The examples above point to the following conclusions:

  • Ethnography is more than a style of data-gathering. It is an analytical approach to making sense of the data gathered in close, immersive field studies.
  • The many cultural insights gained from ethnographic studies in specific ecosystems are not obtainable through straightforward market research-style questioning.
  • The ultimate value of ecosystem research for business and design lies in reading the ecosystem as a symbolic, conceptual universe, as well as a space of practical human interactions. Our needs and aspirations are most vividly expressed through the web of meanings that we create in our social exchanges, from which new ideas for design and innovation can most meaningfully emerge.

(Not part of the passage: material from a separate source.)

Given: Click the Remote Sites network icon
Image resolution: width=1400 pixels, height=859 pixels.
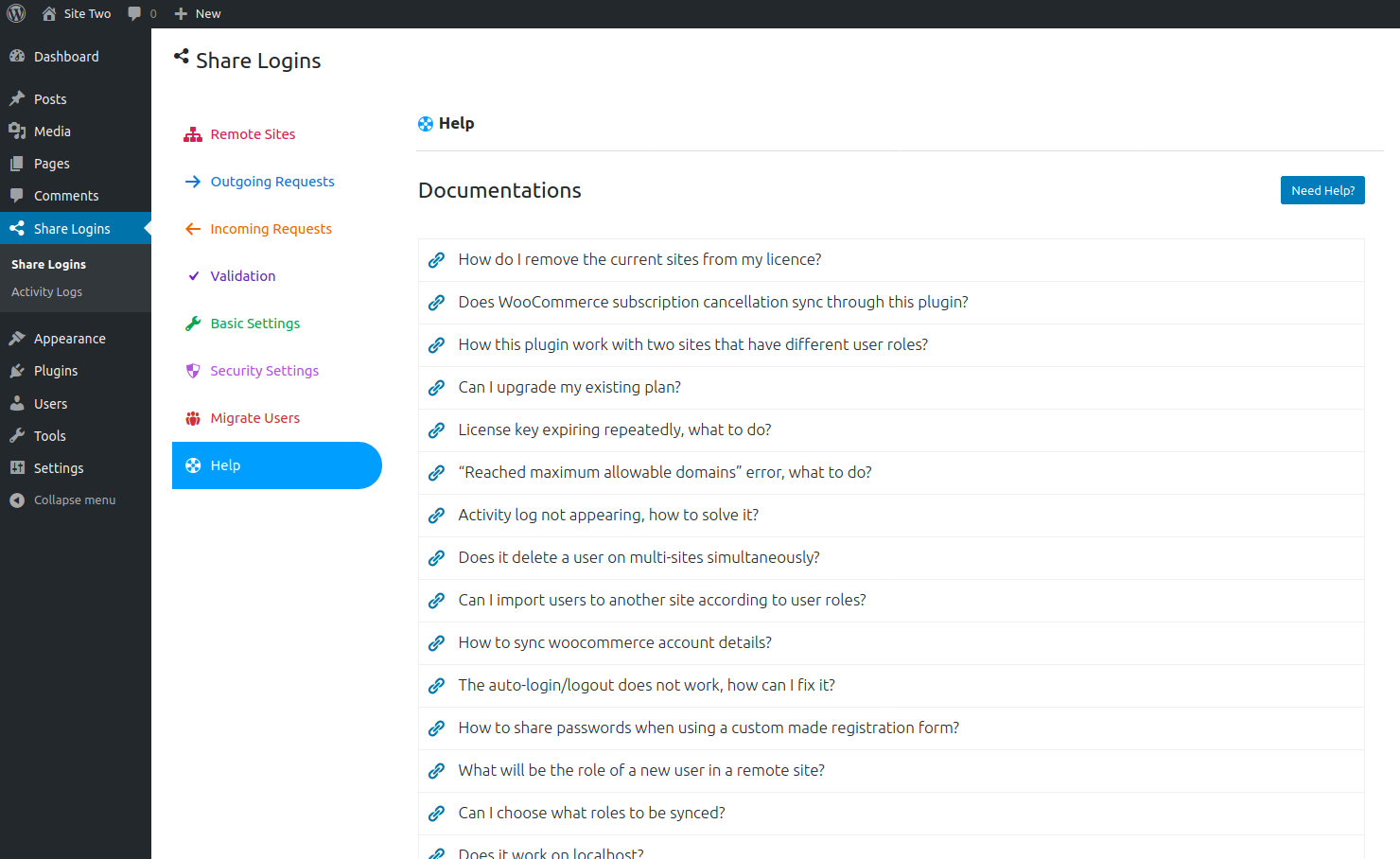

While there are no cut-and-dried formulae for extracting insights from ethnographic research, the strategies outlined above are useful starting points in the process of making sense of culture in ways that render it readable and open up the possibilities of further cultural analysis. Through these, our attention begins to be directed at uncovering the details of how interactions and relationships in the ecosystem are structured, how exchanges happen, how aspirations or dissatisfactions are expressed, and how native points of view are encapsulated in cultural forms and practices. Whether we are planning to get to field-based studies or are in the thick of field research, the objective is to identify the mechanisms by which human interactions generate culturally specific meanings—which are the crucial hooks to design and innovation.

Lahiri Chavan, A., Reddy, D., Roy, A. (2015). Ethnographic Research: Business Value. User Experience Magazine, 15(1).